_Work task_. An exact transcription of every record is needed, leaving out the pictures.
[[ The data, beginning ]]
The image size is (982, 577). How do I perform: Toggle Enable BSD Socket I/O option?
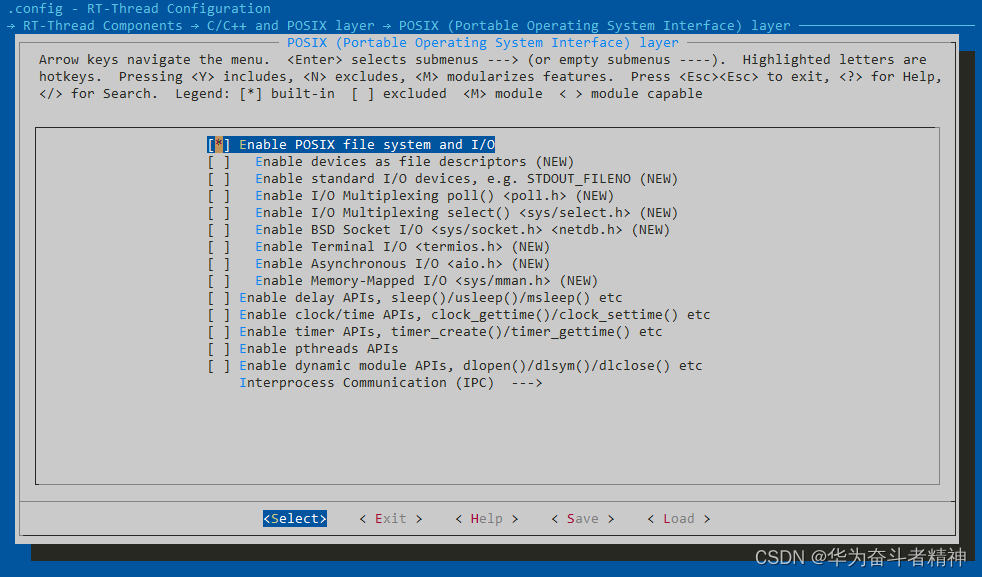(420, 229)
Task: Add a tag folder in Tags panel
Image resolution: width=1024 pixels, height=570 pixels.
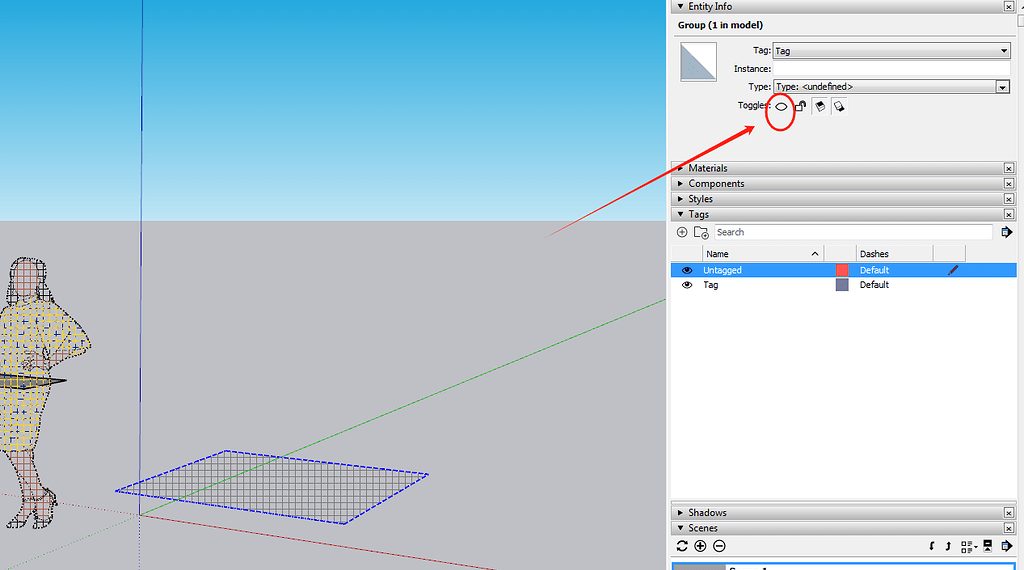Action: [701, 232]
[[ The data, end ]]
_Answer to this exercise_.
The image size is (982, 577). How do I perform: Toggle Enable BSD Socket I/O option?
(420, 229)
Task: Add a tag folder in Tags panel
Image resolution: width=1024 pixels, height=570 pixels.
Action: [701, 232]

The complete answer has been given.